Even simple code like this (in the CPU2 IPC ISR):

__interrupt void CPU01toCPU02IPC0IntHandler (void)
{
ipcMsgCount++;
IPCRtoLFlagAcknowledge(IPC_FLAG0);

// Acknowledge IPC INT0 Flag and PIE to receive more interrupts
IpcRegs.IPCACK.bit.IPC0 = 1;
PieCtrlRegs.PIEACK.all = PIEACK_GROUP1;

if (++LowSpeedLoopWaitCounter == 8)
{
LowSpeedLoopWaitCounter = 0;
EVOKE_5_KHZ_ISR();
}
}

ipcMsgCount is ALWAYS zero, yet I am able to break within this function; this alone is concerning -- either that ipcMsgCount++ is not executing or the debugger is not showing me the correct memory location.

Also LowSpeedLoopWaitCounter is ALWAYS zero, so my EVOKE_5_KHZ_ISR() macro is never called. However if I change the condition to "if (++LowSpeedLoopWaitCounter == 0)", then the macro is called every execution -- note if LowSpeedLoopWaitCounter was properly incremented, then my condition should never be true .

It is almost as if this CPU2 compiler does not work, and/or this CPU2 debugger (using Spectrum Digital XDS510-USB) does not work, or CPU2 does not work. I know these are pre-production parts, so I expect to find some issues. Please let me know if I am trying something that is still not functional. I don't want to waste me time here.

Thanks,
Jim

try acknowledging the interrupt at the end of ISR instead of at the beginning of the ISR.

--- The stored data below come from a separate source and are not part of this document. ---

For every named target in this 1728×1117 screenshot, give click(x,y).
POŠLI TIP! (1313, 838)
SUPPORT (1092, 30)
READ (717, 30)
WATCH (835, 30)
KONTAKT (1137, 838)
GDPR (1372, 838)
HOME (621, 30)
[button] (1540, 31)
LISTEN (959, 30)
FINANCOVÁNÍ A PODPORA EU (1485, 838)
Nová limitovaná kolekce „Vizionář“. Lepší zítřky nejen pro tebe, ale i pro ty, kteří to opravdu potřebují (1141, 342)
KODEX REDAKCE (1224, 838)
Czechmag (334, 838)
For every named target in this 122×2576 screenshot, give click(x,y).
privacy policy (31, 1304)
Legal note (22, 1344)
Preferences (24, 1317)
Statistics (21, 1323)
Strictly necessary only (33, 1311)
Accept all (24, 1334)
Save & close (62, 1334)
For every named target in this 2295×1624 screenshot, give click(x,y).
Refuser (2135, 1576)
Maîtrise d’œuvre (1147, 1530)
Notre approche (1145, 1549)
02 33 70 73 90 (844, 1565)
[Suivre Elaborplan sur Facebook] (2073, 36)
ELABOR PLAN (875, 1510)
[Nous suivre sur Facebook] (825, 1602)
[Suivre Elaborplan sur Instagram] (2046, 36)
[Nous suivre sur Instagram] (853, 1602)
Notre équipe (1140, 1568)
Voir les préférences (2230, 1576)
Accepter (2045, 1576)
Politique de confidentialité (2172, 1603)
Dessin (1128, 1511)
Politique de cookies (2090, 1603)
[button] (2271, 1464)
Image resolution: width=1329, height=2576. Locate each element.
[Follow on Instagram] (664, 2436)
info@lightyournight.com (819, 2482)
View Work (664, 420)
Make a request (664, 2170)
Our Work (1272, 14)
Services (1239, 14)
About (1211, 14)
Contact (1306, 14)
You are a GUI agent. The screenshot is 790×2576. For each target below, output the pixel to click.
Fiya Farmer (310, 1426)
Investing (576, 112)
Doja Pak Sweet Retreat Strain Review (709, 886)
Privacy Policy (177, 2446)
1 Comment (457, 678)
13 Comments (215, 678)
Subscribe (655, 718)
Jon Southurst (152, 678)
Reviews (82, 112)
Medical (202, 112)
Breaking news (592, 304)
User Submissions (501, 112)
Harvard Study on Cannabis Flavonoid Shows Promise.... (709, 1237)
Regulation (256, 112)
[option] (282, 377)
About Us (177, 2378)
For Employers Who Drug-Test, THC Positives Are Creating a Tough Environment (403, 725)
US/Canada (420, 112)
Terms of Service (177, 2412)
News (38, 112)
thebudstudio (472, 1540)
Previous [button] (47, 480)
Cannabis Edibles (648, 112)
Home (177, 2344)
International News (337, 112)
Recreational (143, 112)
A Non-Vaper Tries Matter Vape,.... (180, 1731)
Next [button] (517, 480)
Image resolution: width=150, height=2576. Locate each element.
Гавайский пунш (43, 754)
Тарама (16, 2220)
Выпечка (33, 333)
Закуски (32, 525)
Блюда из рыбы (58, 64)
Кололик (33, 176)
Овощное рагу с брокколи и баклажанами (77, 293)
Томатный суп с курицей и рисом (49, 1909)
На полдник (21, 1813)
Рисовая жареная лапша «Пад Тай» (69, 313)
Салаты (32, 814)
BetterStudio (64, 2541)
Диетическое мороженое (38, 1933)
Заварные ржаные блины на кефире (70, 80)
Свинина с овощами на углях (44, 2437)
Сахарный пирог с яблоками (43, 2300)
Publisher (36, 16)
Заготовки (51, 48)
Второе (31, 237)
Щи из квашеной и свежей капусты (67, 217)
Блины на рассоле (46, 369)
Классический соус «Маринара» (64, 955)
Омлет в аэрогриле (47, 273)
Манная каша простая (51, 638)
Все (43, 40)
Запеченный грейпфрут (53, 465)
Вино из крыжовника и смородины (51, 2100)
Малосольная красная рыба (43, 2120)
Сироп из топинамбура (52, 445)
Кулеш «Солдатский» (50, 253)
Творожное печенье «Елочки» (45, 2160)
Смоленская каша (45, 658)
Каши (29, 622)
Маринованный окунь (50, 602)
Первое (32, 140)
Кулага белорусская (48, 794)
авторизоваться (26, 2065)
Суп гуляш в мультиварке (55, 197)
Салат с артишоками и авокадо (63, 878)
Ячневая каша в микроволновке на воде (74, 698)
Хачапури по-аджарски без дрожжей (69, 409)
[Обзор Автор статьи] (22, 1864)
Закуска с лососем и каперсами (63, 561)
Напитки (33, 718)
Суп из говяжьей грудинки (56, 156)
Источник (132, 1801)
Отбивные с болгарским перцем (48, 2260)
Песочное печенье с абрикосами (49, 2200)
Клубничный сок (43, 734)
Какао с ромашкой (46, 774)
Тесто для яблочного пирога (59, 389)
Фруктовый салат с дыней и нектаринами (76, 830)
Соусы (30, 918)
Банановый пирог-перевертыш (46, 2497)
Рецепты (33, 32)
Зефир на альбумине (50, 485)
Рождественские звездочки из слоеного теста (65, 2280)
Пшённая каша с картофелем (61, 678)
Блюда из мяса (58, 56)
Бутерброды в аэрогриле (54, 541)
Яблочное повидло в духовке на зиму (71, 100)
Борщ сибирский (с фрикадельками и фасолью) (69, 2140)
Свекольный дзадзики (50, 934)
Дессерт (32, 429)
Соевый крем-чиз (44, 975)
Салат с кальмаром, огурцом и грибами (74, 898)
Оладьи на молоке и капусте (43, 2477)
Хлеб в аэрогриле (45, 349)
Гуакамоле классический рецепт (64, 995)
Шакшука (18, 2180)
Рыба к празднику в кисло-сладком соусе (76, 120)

I'm not sure why you aren't seeing ipcMsgCount being incremented even though you are able to hit a break point in ISR. That is wierd, are you using any optimizations?

hope this helps.

Best regards
Santosh

Jim,

IPC should be functional on all samples. Have you tried looking at the disassembly of the ISR and single-stepping to see what's going on?

I tried moving the interrupt-ACK to the end of the ISR, but no change. The disassembly looks very similar (same code) between CPU1 and CPU2, but those global variables do not increment in CPU2. Interesting though, that I can change those variables in the Expressions window in the debugger, but the run-time code doesn't change them.
My boss had an idea -- is there any kind of CPU2 memory-enable or RAM-clock-enable, or anything that would prevent the CPU2 access to RAM? My behavior is consistent with the CPU2 not being able to write to RAM.
Jim

Are your CPU2 variables in the GSx RAMs (addresses 0xC000 - 0x1BFFF)? If so, you'll need to give CPU2 mastership by having CPU1 write to the GSxMSEL register. See section 2.11.1.3 of the TRM (Global Shared RAM (GSx RAM)) for more information.

It was the GSxMSEL register -- thank you.

Regarding the use of Local Shared RAM between CPUs, it looks like the system will arbitrate the use of that LS RAM between CPUs at run-time. Should I rely on that arbitration, or would it be better to separate the allocation of that RAM between CPUs in the linker command file?

Jim

Hi Jim,

Local Shared RAMs (LSxRAM) are not shared between CPUs. LSxRAMs are dedicated RAMs for each CPU sub-system and shared between CPU and it's CLA only.

Regards,

Vivek Singh

To clarify Vivek's answer, there are two sets of LSx RAMs, one for each CPU.